Building schools in rural communities is at the heart of our education work. We began in 2010 building 'first-ever schools' for some of the most remote communities in the highly rural Tambakha Chiefdom in northern Sierra Leone. Since then, we have broadened our work to include: building and setting up schools in disaster- or conflict-impacted areas in Nepal and Nigeria. Between 2010 and 2017, Street Child built or repaired over 400 schools.
Street Child also work to improve the quality of teaching and schools. In Sierra Leone we have built high-quality classrooms to help reduce overcrowding in secondary schools and we are working to improve the quality of education in schools across rural Liberia.
We also train teachers. From 2010 to 2017 we supported over 400 teachers to complete Government-recognised training courses and over 500 teachers have benefitted from major in-service training and continuous professional development programmes - and many more from shorter, more specialised interventions on topics such as 'disaster risk resilience' and 'education in emergencies'.
Where attitudes prove an obstacle to education, Street Child staff advocate at community and household levels to promote the rights of all children to education - and the importance of on-going parental and caregiver support to a child's academic progress. Street Child also trains and supports communities in managing and holding to account their own schools.
For so many of the families we work with, the cost of education is a high barrier. Simple household poverty keeps millions of children out of school, a tragic pattern which, unless broken, has the potential to self-repeat endlessly.
In 2016 we asked 2000 girls across Sierra Leone about the barriers to education. The girls identified poverty as by far the biggest barrier.
Yet education has the power to transform lives and reduce poverty. In fact, if all children left school with basic reading skills, 171 million people could be lifted out of extreme poverty.
That’s why our livelihoods programmes are a critical part of our work helping children getting into, and staying in, school.
Children In Emergencies.
Natural disasters and wars have the most brutal impact on children - whose futures can be turned upside down as they are forced to flee their homes, see their loved ones killed or injured, their schools closed and even face the risk of being recruited into fighting forces.
Up to a third of the world's out of school children live in disaster and conflict-affected countries - a percentage that is rising annually.
Out of school children is Street Child's primary issue. This is why education in emergencies is a priority area for Street Child.
Despite everything only 2% of all humanitarian funds are presently spent on education.
In all emergency programming, Street Child works closely with the UN/IASC Education and Protection Cluster structures.
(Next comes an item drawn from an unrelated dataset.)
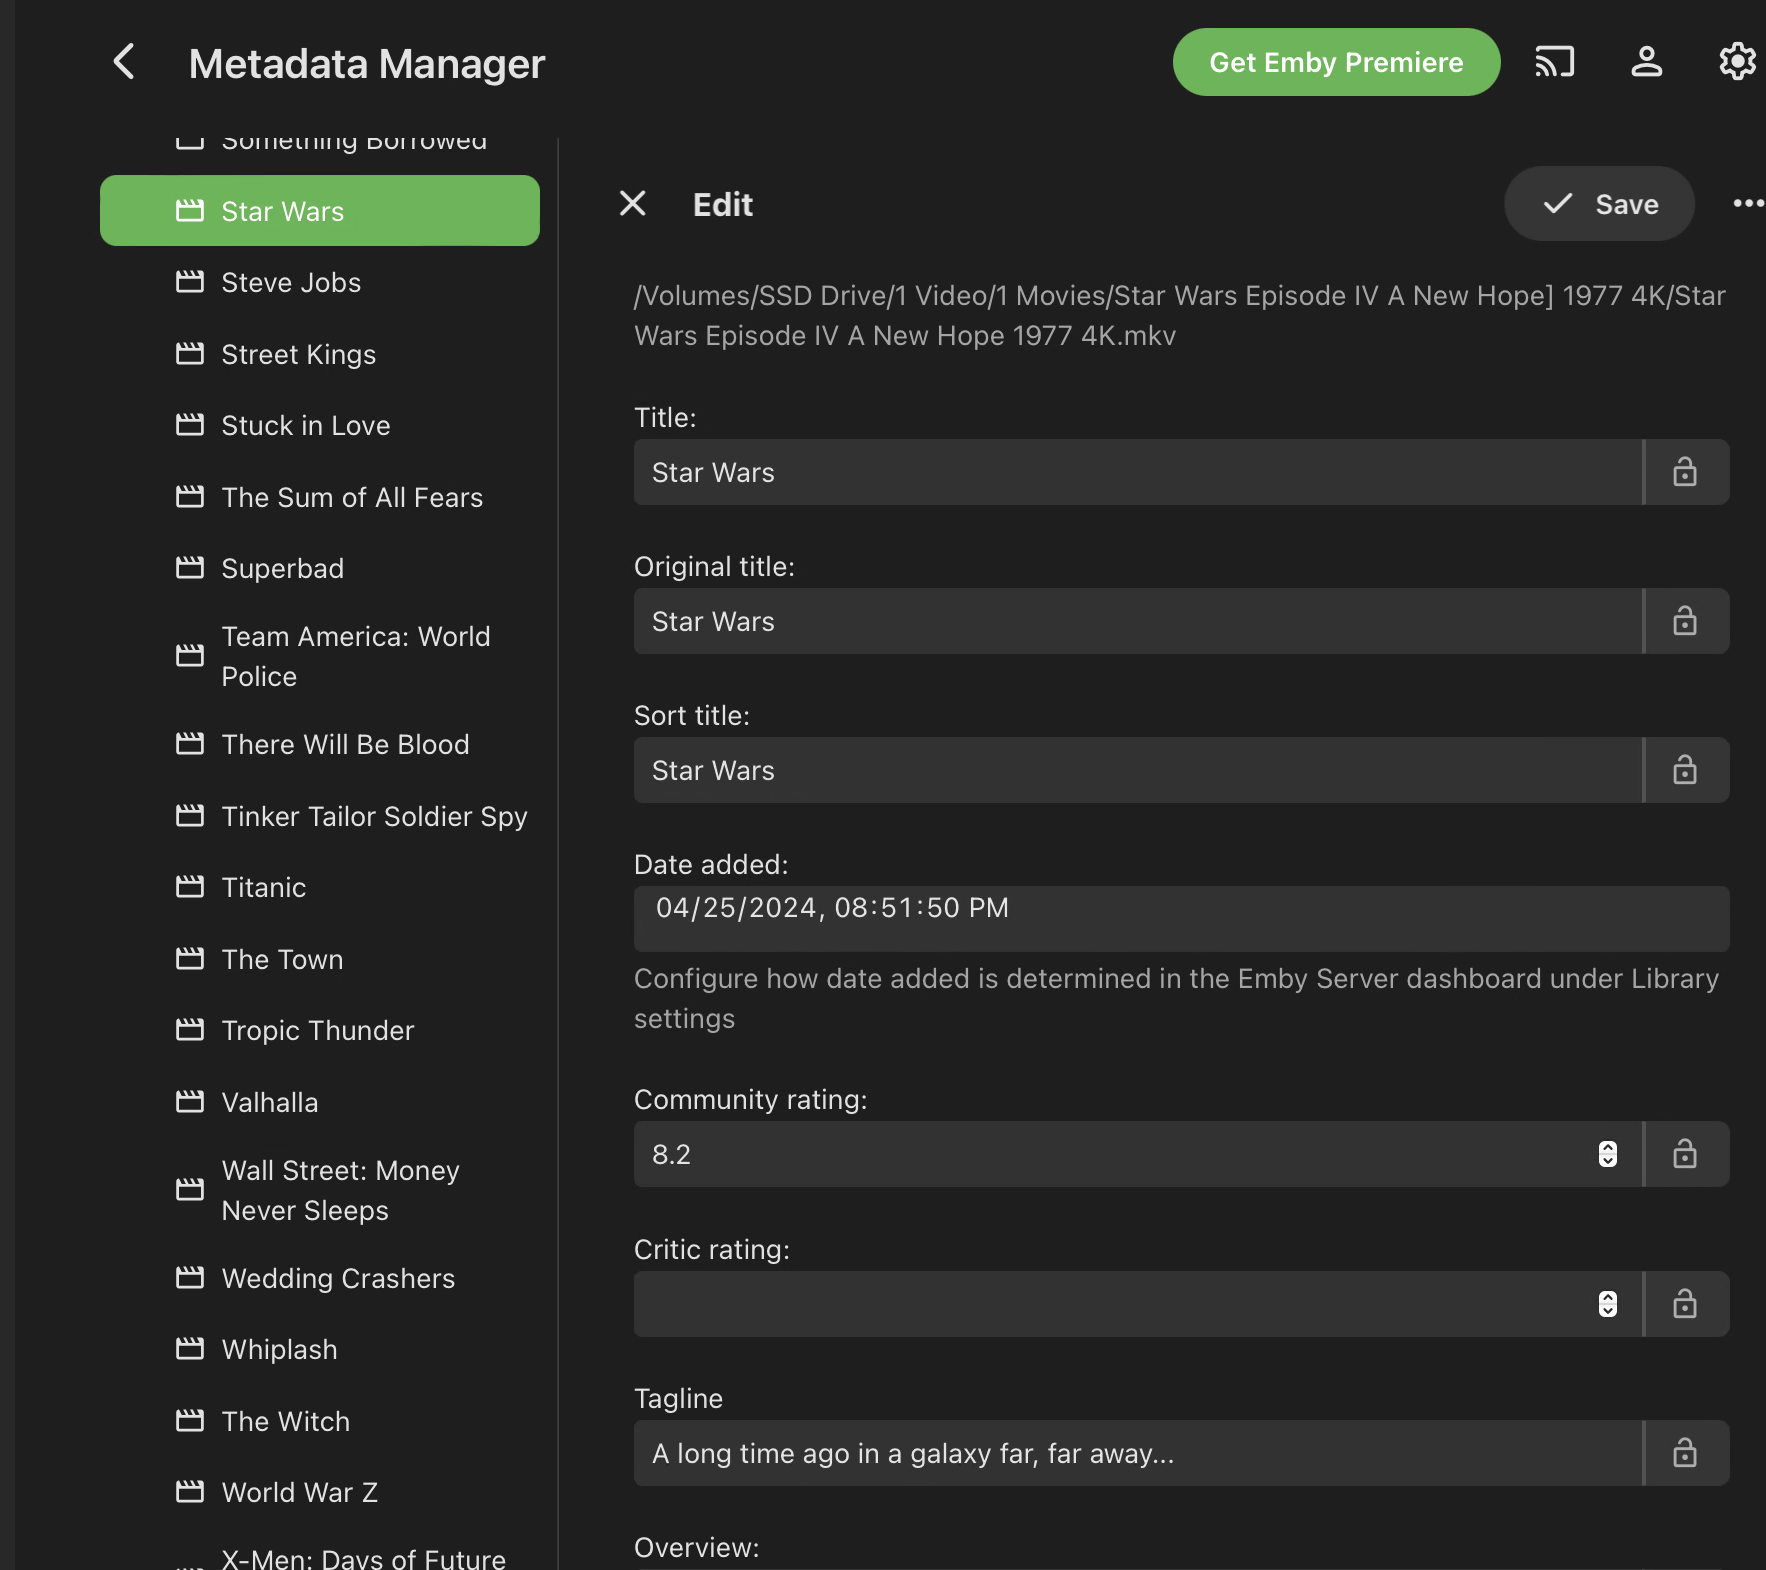Open the cast to device icon
The width and height of the screenshot is (1766, 1570).
(1554, 62)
In conflict-impacted North East Nigeria, we are presently operating learning centres in internally displaced persons (IDP) settlements. In Abuja, we are supporting IDP mothers from the North East so they can better afford the costs of education through livelihoods support.
In the immediate aftermath of the 2015 earthquake in Nepal we worked with UNICEF and local NGOs to distribute school materials and construct temporary learning centres (TLCs). Over the course of 2016 and 2017 we have worked with UNICEF and other partners to construct over 400 classrooms in villages hit by the earthquake.
When Ebola began to fade in Sierra Leone and Liberia in early 2015, Street Child played a massive role in the nationwide post-Ebola school re-opening processes, working alongside UNICEF, governments, other charities and communities to re-open schools as quickly as possible. We refurbished schools, equipped them with essential Ebola-safety hygiene materials and distributed livelihood support and cash grants to cover school charges - altogether helping over 45,000 children safely return to school in 2015.